§ **ÉNONCÉ DÉTAILLÉ**:
Poursuivez le texte sur la compensation de la hausse de la CSG pour les fonctionnaires à partir de sa dernière réplique.

§ **TEXTE À ÉTUDIER**:
C’est la raison pour laquelle nous nous engageons sur la question des vaccins, c’est exactement de la prévention, c’est la raison pour laquelle nous nous sommes engagés sur la question du tabac, c’est aussi la raison pour laquelle nous nous sommes engagés sur la question de la sécurité routière, ce qu’on peut faire pour prévenir est toujours mieux que ce qu’on peut faire pour guérir. C'est une formule, elle est importante, je la note.
Céline me pose la question, on me la pose souvent, elle est très bonne : « qu'en est-il de la compensation de la hausse de la CSG pour les fonctionnaires sur la paie de janvier ? Elle travaille à l’hôpital. 5 % de hausse de cotisations en moins sur le salaire et aucune compensation ».
Le principe, ce que nous avons dit, c'est que tous les fonctionnaires seront compensés de la hausse de la CSG. Nous nous y sommes engagés, ce sera tenu. Dans la pratique nous avons voté l'augmentation de la CSG qui s'applique depuis le 1 er janvier, elle a donc été appliquée dès le mois de janvier. Il se trouve que pour certains fonctionnaires, pas pour tous, pour des raisons qui sont liées à la complexité de l'administration dans laquelle je n'entrerai pas mais pour certains fonctionnaires la compensation qui va être apportée n'a pas été apportée en janvier. Pourquoi ? Parce que le logiciel de paie n'était pas adapté ou ne pouvait pas fonctionner de ce point de vue-là dès le mois de janvier. Elle sera donc compensée et rétroactivement depuis le mois de janvier en février. Je crois même qu'il y a un…
Agnès BUZYN
Un rattrapage.

§ **DONNÉES ENREGISTRÉES**:
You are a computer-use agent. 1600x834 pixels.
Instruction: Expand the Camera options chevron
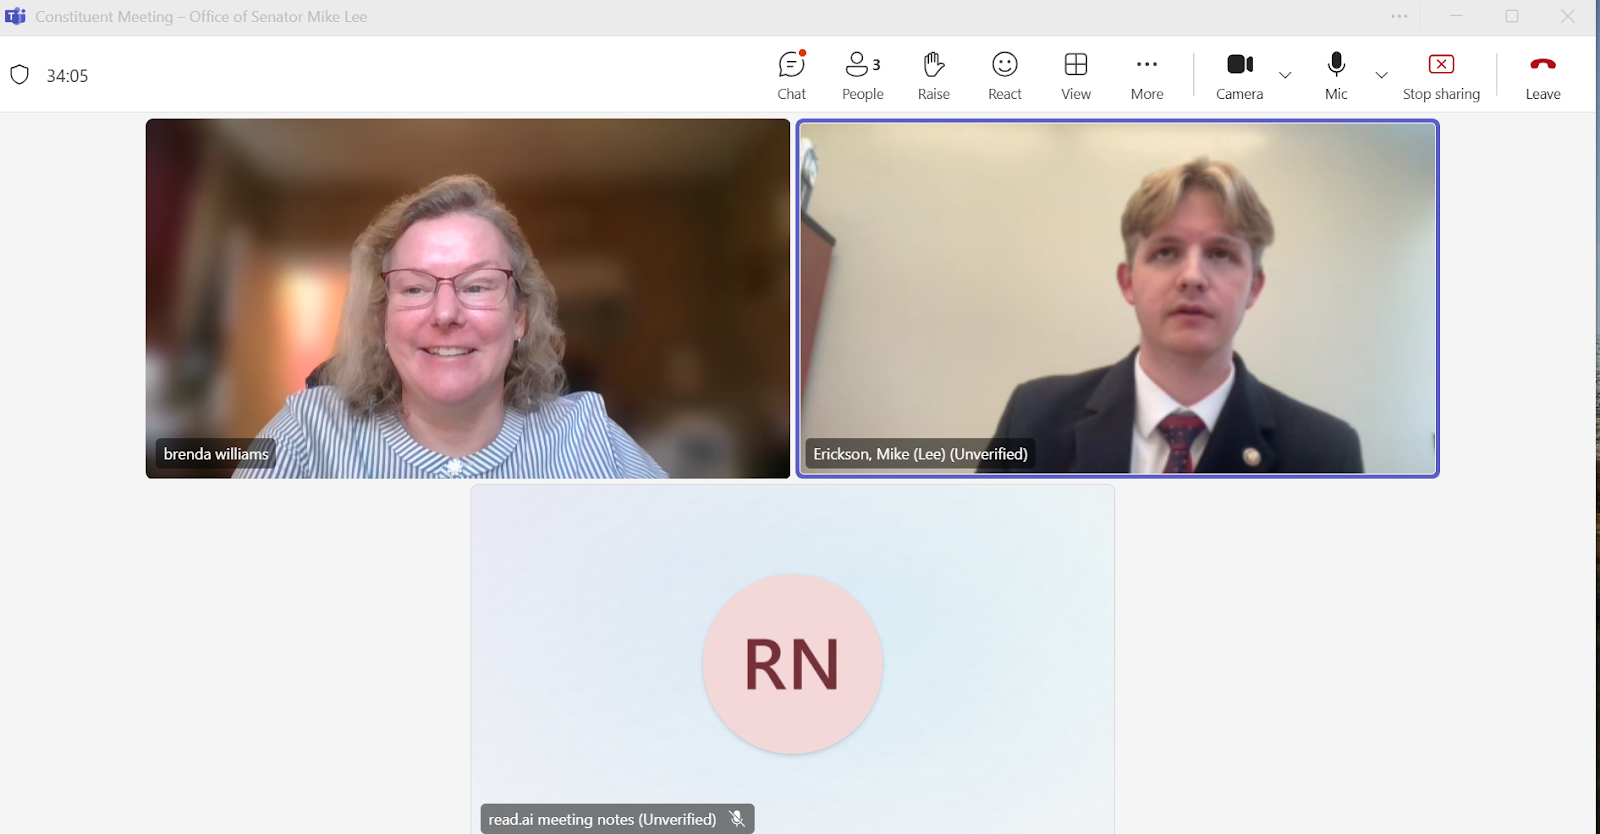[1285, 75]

§ **CORRIGÉ**:
Edouard PHILIPPE
Un rattrapage qui est prévu bien entendu et ensuite il y aura effectivement compensation complète de l'augmentation de la CSG. Donc je comprends très bien la surprise et parfois, disons-le, la mauvaise surprise de ceux qui voyant arriver leur feuille de paie ont vu une diminution de leur revenu à cause de l'augmentation de la CSG, je le dis aux fonctionnaires, je le dis ce soir, le système est rattrapé en février, c'est une difficulté technique qui ne permettait pas de le faire dès le mois de janvier mais bien entendu dès le mois de février ce sera fait et ce sera fait en rattrapant le mois de janvier.
Peut-être une question pour Agnès : « compte tenu de la pénurie croissante de médecins généralistes et des temps d'attente de plusieurs heures dans les salles alors qu'en général ce sont des patients malades pourquoi le numerus clausus n'est pas augmenté ? »
Agnès BUZYN
Le problème du numerus clausus c’est qu’il a un effet différé parce qu'il faut entre 10 et 15 ans pour former un médecin, donc si on ouvre le numerus clausus aujourd'hui nous aurons des médecins formés qui s'installeront en 2030, 2035. Le problème que nous avons aujourd'hui est lié au fait que le numerus clausus n'avait pas été augmenté dans les années 90, 2000. Aujourd’hui il a été doublé, nous sommes à 8.000 médecins alors que dans les années 2000 nous étions à 4.000 médecins formés.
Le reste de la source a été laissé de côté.